Style Risk. Another risk of investing in the Portfolio is the risk that the Portfolio’s value style will perform poorly or fall out of favor with investors. For example, at times the market may favor large capitalization stocks over small capitalization stocks, value stocks over growth stocks, or vice versa.
Past Performance
The bar chart and the performance table below provide an indication of the risks of investing in the Portfolio by showing how the investment performance of the Investment Class Shares has varied from year to year and by showing how the Portfolio’s average annual total returns compare to those of a broad measure of market performance. The chart and table assume reinvestment of dividends and distributions. The Portfolio’s past investment performance (before and after taxes) does not necessarily indicate how it will perform in the future.
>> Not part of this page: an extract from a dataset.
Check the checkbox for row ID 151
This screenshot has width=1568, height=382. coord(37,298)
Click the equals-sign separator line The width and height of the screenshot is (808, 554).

For more recent performance figures, go to http://advisor.wilshire.com (the website does not form a part of this prospectus) or call 1-866-591-1568.
During the periods shown in the bar chart, the highest return for a quarter was 13.68% (quarter ended March 31, 2012) and the lowest return for a quarter was -19.31% (quarter ended September 30, 2011).
The returns for the Portfolio’s Investment Class shares were lower than the Institutional Class Shares because Investment Class Shares pay distribution (12b-1) fees.
Average Annual Total Returns
(periods ended December 31, 2019)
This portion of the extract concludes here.